Process VA before pool creation: 0.04 TiB
Process VA after 20 pool creations: 5.51 TiB
VA increase: 5.47 TiB (280.00 GiB per pool)
VA per pool / device memory: 2.00x

The CUDA documentation only states that maxSize=0 "defaults to a system dependent value" but the 2x ratio above, though undocumented, is consistent.

Since NCCL creates a shadow pool (ncclShadowPool) per communicator via ncclShadowPoolAlloc, the VA cost scales linearly with communicator count.

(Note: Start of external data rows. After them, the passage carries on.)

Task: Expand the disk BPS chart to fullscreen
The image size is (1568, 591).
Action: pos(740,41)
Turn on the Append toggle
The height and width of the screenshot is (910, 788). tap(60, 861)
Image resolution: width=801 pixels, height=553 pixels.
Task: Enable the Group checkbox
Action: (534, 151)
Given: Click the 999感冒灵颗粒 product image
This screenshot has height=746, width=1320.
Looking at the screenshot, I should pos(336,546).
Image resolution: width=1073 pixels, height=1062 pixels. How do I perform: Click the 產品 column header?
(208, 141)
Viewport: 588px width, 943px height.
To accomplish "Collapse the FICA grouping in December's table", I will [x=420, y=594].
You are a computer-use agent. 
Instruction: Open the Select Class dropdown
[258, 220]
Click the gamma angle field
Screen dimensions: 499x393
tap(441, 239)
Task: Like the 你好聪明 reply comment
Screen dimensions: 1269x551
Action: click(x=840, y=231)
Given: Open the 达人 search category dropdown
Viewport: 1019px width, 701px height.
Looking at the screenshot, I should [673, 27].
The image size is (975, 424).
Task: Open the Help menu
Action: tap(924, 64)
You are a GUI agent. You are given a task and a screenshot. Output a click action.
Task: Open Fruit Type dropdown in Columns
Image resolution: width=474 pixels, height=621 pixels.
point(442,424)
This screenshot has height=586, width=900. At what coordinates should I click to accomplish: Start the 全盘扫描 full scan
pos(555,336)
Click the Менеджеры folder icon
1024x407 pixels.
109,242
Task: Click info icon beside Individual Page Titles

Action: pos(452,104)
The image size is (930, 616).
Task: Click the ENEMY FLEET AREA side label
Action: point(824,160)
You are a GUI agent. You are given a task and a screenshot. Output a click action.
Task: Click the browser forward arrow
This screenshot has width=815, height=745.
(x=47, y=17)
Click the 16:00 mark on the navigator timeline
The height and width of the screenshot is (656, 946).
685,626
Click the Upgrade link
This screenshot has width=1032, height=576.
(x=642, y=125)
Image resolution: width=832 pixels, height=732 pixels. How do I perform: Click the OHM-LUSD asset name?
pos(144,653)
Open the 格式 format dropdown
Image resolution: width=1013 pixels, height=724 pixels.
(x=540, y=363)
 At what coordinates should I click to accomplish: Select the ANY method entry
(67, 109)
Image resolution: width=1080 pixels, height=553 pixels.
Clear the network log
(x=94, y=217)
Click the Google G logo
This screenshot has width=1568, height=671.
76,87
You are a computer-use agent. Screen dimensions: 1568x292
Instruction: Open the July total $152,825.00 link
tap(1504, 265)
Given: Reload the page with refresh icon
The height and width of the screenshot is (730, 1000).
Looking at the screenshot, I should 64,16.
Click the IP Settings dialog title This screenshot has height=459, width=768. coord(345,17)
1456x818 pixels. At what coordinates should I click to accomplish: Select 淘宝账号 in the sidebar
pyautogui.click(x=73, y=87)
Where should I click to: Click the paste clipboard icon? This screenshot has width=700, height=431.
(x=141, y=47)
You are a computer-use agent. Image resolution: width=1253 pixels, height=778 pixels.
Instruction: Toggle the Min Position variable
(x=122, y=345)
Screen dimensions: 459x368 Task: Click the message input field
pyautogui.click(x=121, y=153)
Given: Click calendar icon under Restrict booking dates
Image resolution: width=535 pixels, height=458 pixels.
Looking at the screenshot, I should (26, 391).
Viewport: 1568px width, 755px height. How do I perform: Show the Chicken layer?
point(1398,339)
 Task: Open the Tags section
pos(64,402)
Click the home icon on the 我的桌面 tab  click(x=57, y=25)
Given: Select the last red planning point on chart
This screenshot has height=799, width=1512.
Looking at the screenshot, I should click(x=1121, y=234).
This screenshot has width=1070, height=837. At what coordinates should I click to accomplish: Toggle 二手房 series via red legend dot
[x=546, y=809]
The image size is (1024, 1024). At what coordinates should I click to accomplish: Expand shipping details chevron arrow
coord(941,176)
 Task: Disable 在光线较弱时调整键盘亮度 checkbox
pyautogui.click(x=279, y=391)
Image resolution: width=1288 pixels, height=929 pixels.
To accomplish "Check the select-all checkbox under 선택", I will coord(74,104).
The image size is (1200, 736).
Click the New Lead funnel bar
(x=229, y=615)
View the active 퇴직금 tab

On systems with a 48-bit virtual address space (256 TiB), this leads to VA exhaustion with complex multi-communicator training regimens:

GB300 (~279 GiB HBM): ~558 GiB VA per pool
200 communicators x 1 pool x 558 GiB ≈ 109 TiB
200 communicators x 2 pools x 558 GiB ≈ 217 TiB

Affected systems include:

  • ARM64 Grace (GB300/GB200/NVL72) with CONFIG_ARM64_VA_BITS=48 and 64K pages (3-level page tables) which is the Ubuntu linux-nvidia-64k config
  • x86_64 with 4-level page tables, 48-bit / 256 TiB
  • Potentially NVIDIA DGX OS 7 on Grace which also seems to ship with 48-bit VA

Systems with 5-level page tables (57-bit / 128 PiB on x86) are not affected due to the much larger VA space.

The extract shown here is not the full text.